Extracted text –
- - -

Eat a larger meal for breakfast on race day.
Modify your normal pre-race schedule so you're consuming your largest meal with carbohydrates, protein and fat in the morning. This could include eggs with veggies and cheese, toast and fruit for example. Having a well balanced, easy-to-digest meal with a little fat and protein will keep you satisfied through the morning, and avoid hunger as the race is starting. Also stay away from high-fiber or fatty foods or anything that can cause stomach upset. For example, I avoid eating salads the day before my race, as it causes digestive issues for me. Knowing how your body reacts to foods on the run will earn you brownie points and reduces the likelihood of pitstops on the course.
Consume a light lunch, similar to the amount you'd eat before a morning race.
For lunch, eat a lighter meal consisting of carbohydrates, a little protein and foods low in fat and fiber. Give yourself at least 5 to 6 hours to digest this meal; so if your night race begins at 7 p.m., eat lunch no later than 2 p.m. to allow proper digestion. Foods like an almond-butter-and-jelly sandwich and banana work well, as it sticks to your ribs and isn't a high-volume food.

- - -

Data supplied –
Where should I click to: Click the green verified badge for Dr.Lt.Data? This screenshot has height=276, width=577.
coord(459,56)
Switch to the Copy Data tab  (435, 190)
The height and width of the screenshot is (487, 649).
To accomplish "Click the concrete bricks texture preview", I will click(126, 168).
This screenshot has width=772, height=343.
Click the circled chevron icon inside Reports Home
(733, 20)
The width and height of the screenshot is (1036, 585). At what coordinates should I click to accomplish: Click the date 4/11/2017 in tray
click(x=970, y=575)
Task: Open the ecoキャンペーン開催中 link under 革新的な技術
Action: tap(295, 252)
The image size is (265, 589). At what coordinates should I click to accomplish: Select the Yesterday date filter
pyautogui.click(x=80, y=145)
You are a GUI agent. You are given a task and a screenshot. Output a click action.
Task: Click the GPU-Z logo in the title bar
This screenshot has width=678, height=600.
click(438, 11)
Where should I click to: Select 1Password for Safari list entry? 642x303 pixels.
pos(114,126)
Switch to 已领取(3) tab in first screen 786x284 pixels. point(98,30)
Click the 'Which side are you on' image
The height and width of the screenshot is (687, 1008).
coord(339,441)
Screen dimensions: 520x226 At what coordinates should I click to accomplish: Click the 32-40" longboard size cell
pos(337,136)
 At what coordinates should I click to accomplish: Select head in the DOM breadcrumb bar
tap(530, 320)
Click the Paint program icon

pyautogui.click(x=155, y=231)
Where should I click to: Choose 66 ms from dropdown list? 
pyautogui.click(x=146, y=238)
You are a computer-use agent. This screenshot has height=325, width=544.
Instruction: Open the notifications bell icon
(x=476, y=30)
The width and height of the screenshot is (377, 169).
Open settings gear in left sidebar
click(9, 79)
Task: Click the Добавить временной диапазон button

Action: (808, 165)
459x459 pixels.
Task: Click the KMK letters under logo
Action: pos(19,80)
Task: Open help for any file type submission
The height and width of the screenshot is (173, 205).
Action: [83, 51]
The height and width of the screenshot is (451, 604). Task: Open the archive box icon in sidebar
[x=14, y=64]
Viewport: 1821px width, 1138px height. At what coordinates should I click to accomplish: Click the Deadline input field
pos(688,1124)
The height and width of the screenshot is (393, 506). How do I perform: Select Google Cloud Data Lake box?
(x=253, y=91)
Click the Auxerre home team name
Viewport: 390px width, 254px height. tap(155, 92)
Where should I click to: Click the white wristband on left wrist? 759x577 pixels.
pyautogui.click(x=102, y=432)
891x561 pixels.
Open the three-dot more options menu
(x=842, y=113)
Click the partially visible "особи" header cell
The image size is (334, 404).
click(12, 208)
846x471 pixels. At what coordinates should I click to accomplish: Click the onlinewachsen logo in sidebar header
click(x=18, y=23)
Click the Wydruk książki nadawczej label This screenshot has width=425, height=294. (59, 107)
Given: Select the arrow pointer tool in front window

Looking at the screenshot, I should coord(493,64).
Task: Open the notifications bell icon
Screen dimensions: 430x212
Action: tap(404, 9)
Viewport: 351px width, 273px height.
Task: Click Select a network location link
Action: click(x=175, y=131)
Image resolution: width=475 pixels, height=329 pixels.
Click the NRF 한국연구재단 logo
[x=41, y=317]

- - -

What needs to be done – Continue the race-day eating advice from where it stops, keeping its tone and format.

Task response –
Eat a light pre-race snack.
Sip fluids throughout the day and stop one hour before the race to avoid having to go a half-mile into the race. Eat a high-carbohydrate snack two hours before the race start (piece of fruit, bar). Drinking an electrolyte beverage like water with a NUUN electrolyte tab, coconut water or your favorite sports drink 2 to 3 hours prior to the event is a great way to top off carbohydrate and electrolyte stores for longer races that are two or more hours in duration.